INFORMATION SHOWN -

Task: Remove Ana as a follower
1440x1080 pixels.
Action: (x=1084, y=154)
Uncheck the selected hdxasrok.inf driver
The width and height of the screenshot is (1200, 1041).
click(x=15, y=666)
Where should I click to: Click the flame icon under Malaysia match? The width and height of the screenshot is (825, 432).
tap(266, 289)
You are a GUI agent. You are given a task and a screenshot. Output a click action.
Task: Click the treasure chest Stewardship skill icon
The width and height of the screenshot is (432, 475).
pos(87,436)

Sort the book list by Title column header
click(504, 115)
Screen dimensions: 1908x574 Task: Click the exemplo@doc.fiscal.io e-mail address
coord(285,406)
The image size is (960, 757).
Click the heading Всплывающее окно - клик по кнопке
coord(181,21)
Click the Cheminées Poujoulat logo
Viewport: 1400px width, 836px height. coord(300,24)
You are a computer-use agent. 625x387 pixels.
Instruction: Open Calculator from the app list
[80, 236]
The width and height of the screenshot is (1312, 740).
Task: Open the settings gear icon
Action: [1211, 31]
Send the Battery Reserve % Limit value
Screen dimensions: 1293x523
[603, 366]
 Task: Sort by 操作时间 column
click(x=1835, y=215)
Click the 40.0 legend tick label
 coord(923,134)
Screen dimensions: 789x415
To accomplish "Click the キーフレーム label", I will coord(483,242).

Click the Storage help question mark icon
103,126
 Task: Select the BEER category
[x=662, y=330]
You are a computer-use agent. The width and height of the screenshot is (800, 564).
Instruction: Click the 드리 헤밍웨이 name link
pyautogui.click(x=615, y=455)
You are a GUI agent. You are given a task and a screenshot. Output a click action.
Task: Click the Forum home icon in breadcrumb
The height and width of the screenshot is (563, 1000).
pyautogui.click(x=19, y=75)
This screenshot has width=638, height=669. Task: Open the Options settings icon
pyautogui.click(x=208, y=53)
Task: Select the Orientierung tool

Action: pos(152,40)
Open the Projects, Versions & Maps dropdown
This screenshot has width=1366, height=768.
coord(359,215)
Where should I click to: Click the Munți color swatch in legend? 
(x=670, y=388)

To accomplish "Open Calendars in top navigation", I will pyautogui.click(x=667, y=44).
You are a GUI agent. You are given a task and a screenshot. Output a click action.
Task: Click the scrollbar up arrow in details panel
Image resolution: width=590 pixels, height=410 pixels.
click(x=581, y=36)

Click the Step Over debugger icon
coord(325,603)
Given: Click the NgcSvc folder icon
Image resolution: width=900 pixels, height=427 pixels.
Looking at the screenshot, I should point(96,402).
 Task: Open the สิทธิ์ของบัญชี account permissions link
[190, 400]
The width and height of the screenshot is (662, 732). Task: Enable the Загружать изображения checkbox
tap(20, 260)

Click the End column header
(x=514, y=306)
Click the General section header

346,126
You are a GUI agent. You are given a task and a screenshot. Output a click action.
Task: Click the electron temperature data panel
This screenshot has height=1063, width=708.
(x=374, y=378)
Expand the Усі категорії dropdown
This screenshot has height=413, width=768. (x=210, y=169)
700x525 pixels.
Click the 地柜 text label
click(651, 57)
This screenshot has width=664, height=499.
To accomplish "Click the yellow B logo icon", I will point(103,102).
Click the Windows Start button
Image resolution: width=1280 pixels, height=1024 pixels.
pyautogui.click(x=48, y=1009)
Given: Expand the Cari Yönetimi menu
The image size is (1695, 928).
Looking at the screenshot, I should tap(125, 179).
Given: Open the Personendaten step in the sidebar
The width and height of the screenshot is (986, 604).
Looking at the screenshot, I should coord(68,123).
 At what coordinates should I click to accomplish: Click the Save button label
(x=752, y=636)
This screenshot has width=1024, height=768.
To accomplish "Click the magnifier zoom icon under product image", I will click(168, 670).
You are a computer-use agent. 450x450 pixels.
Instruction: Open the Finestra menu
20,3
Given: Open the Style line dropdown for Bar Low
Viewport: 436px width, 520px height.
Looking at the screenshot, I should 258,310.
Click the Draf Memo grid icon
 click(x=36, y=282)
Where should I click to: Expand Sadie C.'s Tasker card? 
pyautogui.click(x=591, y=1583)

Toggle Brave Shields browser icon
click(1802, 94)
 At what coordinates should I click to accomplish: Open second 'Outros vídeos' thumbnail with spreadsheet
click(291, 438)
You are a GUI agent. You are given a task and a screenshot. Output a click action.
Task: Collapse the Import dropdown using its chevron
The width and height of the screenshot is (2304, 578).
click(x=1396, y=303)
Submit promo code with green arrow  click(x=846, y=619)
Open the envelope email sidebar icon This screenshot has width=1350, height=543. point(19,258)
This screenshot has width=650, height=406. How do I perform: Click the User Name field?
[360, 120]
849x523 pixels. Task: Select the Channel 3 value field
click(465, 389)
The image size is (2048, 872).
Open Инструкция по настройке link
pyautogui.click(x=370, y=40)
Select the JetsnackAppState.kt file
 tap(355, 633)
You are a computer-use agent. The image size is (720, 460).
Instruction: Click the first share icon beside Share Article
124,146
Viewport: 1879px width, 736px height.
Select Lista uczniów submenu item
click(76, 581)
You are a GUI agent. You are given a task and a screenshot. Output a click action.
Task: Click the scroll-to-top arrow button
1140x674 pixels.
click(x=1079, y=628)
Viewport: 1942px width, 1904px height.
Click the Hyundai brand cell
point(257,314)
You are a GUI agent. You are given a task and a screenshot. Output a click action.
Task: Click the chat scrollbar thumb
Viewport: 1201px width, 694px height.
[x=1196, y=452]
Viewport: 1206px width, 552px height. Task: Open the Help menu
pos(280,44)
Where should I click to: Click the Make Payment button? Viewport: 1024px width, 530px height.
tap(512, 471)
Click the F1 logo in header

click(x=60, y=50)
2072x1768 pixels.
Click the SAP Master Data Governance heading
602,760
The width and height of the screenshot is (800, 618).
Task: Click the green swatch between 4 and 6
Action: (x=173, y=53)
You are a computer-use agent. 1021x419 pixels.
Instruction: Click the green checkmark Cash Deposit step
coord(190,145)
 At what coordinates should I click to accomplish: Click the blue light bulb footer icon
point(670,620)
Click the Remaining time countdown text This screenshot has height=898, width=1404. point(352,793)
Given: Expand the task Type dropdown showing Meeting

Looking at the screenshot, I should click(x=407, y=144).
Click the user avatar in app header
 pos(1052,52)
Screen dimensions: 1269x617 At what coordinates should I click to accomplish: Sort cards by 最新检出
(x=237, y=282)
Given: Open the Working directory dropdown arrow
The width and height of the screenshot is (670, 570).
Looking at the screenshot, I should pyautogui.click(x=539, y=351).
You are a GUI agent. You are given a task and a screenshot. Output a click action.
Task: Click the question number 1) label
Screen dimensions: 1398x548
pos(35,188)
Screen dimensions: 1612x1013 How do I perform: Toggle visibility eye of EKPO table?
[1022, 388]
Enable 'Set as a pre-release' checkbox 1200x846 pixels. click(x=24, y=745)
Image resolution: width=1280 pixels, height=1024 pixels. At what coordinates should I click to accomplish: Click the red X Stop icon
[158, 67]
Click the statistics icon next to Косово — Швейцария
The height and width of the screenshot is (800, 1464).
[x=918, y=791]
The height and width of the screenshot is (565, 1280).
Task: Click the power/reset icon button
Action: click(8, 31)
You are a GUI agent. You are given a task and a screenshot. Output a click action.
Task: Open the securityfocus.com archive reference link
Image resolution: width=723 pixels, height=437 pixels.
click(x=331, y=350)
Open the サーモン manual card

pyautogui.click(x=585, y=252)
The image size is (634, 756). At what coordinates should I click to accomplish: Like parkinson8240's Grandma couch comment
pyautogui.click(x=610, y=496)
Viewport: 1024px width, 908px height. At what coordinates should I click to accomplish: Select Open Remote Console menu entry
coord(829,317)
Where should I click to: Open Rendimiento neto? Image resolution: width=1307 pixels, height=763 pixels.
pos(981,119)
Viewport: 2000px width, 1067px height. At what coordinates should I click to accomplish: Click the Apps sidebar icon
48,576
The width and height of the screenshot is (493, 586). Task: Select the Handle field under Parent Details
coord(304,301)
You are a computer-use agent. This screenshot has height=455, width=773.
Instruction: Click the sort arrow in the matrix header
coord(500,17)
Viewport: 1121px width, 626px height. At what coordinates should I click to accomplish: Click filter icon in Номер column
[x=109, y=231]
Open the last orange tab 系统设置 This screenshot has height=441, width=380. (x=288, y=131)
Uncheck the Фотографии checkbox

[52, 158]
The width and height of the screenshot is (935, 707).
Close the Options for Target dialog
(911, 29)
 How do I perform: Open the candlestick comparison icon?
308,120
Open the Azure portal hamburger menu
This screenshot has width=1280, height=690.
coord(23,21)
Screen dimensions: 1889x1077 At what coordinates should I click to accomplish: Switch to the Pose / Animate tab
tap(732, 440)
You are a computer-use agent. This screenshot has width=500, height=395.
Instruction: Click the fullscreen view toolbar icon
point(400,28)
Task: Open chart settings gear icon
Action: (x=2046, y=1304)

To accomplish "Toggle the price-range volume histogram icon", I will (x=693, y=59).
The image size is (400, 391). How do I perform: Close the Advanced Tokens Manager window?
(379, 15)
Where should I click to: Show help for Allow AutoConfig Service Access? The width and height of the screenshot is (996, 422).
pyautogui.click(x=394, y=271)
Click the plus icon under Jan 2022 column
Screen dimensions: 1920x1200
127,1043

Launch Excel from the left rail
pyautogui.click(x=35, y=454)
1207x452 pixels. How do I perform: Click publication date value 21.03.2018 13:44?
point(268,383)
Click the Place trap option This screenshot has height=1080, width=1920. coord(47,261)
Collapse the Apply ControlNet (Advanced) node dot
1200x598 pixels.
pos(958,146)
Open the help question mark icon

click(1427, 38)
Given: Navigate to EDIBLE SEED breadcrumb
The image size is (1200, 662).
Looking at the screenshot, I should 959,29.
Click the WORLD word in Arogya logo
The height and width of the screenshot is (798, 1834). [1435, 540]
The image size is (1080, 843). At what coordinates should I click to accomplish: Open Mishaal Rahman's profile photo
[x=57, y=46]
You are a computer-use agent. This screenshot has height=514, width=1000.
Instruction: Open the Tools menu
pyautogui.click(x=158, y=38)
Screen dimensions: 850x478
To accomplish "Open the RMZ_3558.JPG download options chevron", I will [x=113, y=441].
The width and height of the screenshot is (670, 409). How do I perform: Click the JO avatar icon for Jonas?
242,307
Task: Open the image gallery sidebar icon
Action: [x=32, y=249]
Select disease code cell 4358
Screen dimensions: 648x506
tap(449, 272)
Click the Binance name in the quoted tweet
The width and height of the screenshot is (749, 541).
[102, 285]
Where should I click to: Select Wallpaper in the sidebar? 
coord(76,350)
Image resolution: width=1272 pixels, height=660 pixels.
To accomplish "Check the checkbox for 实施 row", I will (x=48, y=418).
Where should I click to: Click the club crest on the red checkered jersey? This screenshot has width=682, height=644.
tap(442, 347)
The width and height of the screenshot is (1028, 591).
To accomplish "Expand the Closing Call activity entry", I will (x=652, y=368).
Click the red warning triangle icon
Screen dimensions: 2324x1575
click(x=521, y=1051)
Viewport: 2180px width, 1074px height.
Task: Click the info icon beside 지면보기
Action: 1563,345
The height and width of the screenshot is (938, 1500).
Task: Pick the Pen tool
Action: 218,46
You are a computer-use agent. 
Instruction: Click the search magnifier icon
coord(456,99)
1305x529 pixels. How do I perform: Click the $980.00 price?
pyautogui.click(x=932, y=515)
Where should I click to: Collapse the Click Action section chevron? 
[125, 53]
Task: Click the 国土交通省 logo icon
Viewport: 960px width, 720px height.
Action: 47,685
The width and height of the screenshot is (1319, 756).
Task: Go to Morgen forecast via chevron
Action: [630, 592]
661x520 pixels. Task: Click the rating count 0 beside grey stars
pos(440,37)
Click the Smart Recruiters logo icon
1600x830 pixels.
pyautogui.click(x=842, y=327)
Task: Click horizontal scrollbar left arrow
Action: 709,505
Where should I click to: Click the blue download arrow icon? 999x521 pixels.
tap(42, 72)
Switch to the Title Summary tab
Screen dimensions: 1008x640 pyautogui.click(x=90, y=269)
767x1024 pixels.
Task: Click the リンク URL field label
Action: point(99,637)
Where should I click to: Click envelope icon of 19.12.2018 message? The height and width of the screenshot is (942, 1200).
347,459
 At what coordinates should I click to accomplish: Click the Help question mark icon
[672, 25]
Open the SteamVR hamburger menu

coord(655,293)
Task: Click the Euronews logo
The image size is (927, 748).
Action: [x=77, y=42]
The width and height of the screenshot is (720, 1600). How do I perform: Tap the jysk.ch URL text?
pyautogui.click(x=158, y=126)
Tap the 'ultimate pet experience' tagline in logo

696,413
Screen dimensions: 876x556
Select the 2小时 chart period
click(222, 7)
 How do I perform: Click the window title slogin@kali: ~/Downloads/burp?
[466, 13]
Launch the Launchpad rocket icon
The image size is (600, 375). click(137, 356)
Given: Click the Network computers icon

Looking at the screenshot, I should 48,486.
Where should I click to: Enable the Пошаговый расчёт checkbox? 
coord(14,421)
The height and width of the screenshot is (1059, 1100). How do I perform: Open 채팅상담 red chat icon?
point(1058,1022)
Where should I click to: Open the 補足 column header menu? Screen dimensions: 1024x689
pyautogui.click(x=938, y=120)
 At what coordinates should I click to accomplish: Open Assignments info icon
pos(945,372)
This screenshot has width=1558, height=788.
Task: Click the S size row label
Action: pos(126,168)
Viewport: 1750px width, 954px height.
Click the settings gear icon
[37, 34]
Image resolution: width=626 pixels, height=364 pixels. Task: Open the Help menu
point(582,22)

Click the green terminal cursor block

TASK STATEMENT -
Starting at the line that contains "How do I perform: Open the" and stopping after the line that contains "Collapse the Apply", write out every line exactly as it appears above, and no other line.

YOUR RESPONSE -
 How do I perform: Open the candlestick comparison icon?
308,120
Open the Azure portal hamburger menu
This screenshot has width=1280, height=690.
coord(23,21)
Screen dimensions: 1889x1077 At what coordinates should I click to accomplish: Switch to the Pose / Animate tab
tap(732, 440)
You are a computer-use agent. This screenshot has width=500, height=395.
Instruction: Click the fullscreen view toolbar icon
point(400,28)
Task: Open chart settings gear icon
Action: (x=2046, y=1304)

To accomplish "Toggle the price-range volume histogram icon", I will (x=693, y=59).
The image size is (400, 391). How do I perform: Close the Advanced Tokens Manager window?
(379, 15)
Where should I click to: Show help for Allow AutoConfig Service Access? The width and height of the screenshot is (996, 422).
pyautogui.click(x=394, y=271)
Click the plus icon under Jan 2022 column
Screen dimensions: 1920x1200
127,1043

Launch Excel from the left rail
pyautogui.click(x=35, y=454)
1207x452 pixels. How do I perform: Click publication date value 21.03.2018 13:44?
point(268,383)
Click the Place trap option This screenshot has height=1080, width=1920. coord(47,261)
Collapse the Apply ControlNet (Advanced) node dot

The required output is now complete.